Dann wieder propagiert sie die längst widerlegte These vom „Mythos des vaginalen Orgasmus“ oder sie zitiert ausführlich aus einem 1966 vom Bundegerichtshof gefällten Urteil:
Die Frau genügt den ehelichen Pflichten nicht schon damit, dass sie die Beiwohnung teilnahmslos geschehen lässt. Wenn es ihr infolge ihrer Veranlagung oder aus anderen Gründen […] versagt bleibt, im ehelichen Verkehr Befriedigung zu finden, so fordert die Ehe von ihr doch eine Gewährung in ehelicher Zuneigung und Opferbereitschaft und verbietet es, Gleichgültigkeit oder Widerwillen zu Schau zu tragen.

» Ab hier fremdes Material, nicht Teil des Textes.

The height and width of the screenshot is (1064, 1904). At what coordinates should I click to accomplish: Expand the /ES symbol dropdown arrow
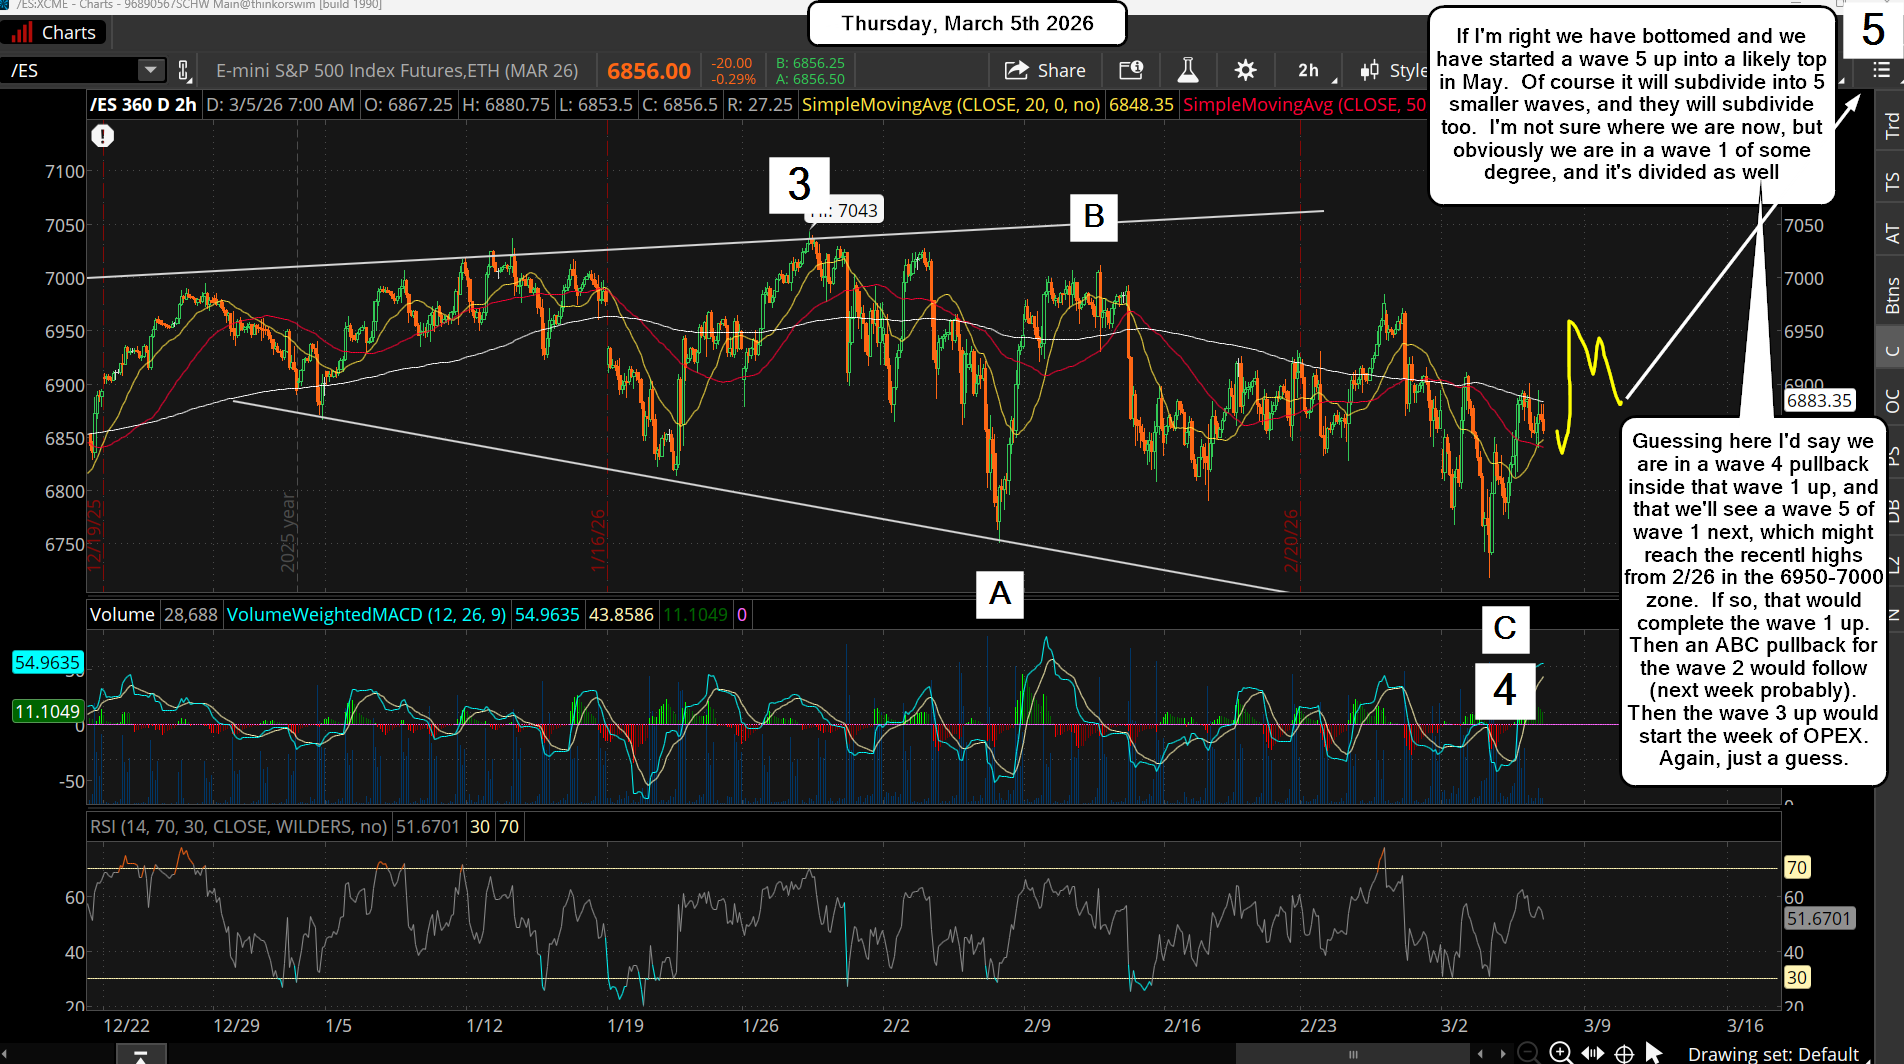click(150, 70)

Zweifellos handelt es sich dabei um einen an Frauenfeindlichkeit kaum zu überbietenden Richterspruch. Dass das empörende Urteil allerdings spätestens seit der 33. Strafrechtsreform von 1997, in der die Vergewaltigung in der Ehe unter Strafe gestellt wird, keine Rechtsgültigkeit besitzt, verschweigt Roig nicht nur, sondern erweckt durch die Kontextualisierung des Zitats den Anschein, es habe immer noch Bestand. Derlei Fahrlässigkeiten, ja Unredlichkeiten finden sich einige in Roigs Buch. Auf weitere Beispiele sei hier jedoch verzichtet
Vielmehr soll das letzte Wort Roigs Umgang mit ihren Quellen gelten. Wie sie erklärt, hat sie ihr Quellenmaterial „keiner Hierarchie“ unterworfen. Das heißt aber nichts anderes, als dass sie ihre Quellen nicht auf ihre Validität überprüft, sondern immer gerade diejenigen herangezogen hat, die ihr zupass kamen.
Wie zu sehen ist, unterscheiden sich die drei vorliegenden Bücher zur Ehe nicht nur in Form und Inhalt, sondern nicht weniger hinsichtlich ihrer Qualität.